▸ EXERCISE DESCRIPTION
Return all lines from the listing below in which the string "will" occurs.

▸ DATA FOR ANALYSIS
━━━━━━

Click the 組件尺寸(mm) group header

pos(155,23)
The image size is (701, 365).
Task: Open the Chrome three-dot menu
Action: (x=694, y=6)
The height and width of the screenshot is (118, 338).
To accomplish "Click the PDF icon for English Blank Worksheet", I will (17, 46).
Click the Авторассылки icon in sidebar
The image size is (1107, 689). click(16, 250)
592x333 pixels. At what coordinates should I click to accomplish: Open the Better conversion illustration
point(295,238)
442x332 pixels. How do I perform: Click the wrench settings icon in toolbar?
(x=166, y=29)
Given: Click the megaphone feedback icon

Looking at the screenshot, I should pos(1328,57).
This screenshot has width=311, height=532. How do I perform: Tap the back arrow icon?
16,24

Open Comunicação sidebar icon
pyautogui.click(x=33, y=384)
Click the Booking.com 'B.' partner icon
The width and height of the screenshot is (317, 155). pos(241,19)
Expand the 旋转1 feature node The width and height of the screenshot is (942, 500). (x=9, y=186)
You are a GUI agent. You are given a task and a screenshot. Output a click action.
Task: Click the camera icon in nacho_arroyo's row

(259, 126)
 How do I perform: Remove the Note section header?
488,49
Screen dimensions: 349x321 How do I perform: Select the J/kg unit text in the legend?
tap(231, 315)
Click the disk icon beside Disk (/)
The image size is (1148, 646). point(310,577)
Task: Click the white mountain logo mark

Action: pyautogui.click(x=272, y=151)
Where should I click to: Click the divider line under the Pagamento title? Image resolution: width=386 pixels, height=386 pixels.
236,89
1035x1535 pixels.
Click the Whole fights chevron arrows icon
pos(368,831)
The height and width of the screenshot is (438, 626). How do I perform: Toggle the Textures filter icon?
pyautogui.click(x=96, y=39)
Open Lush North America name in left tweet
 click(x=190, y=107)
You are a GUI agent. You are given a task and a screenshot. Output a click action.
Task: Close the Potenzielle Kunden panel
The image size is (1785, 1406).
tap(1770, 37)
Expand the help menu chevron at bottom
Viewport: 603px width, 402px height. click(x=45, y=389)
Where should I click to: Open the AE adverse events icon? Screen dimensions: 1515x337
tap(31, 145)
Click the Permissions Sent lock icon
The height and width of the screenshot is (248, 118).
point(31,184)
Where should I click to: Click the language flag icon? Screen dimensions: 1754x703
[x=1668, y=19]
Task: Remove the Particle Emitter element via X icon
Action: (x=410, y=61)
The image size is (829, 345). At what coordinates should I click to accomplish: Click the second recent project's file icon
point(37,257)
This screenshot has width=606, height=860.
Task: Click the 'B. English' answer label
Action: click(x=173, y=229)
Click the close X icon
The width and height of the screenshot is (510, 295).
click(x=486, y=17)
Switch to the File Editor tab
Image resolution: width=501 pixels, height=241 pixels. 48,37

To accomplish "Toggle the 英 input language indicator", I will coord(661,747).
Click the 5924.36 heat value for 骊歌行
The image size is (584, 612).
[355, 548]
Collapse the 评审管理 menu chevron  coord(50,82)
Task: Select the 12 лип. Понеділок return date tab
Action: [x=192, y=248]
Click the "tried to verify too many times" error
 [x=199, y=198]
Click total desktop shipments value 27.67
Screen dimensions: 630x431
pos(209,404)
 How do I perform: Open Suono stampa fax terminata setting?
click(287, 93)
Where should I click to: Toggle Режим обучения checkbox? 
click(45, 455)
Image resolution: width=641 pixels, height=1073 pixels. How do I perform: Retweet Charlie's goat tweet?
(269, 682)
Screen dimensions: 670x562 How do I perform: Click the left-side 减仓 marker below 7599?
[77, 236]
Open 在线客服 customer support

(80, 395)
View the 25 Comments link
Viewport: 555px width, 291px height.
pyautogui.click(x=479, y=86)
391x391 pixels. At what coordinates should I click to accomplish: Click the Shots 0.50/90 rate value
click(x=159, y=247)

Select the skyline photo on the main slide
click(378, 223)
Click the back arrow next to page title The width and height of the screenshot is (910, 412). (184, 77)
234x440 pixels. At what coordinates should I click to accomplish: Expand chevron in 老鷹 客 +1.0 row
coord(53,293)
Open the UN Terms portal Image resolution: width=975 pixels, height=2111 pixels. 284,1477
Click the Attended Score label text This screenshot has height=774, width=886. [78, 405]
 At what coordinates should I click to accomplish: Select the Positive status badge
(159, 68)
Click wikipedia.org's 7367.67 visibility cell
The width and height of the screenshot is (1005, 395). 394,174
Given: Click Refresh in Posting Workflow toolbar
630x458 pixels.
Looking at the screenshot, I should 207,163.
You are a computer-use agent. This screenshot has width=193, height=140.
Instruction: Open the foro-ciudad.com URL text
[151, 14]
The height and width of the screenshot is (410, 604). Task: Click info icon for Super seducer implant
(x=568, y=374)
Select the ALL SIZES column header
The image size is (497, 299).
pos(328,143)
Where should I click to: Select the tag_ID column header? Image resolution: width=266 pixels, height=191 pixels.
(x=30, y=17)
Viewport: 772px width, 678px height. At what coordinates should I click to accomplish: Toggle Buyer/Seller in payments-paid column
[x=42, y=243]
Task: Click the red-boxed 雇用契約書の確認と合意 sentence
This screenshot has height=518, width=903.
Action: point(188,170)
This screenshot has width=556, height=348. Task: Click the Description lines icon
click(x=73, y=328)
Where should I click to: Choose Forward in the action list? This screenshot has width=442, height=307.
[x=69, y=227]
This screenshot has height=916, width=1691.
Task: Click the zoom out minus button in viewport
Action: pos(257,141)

━━━━━━

▸ RESPONSE
To accomplish "Click the PDF icon for English Blank Worksheet", I will (17, 46).
To accomplish "Toggle the 英 input language indicator", I will coord(661,747).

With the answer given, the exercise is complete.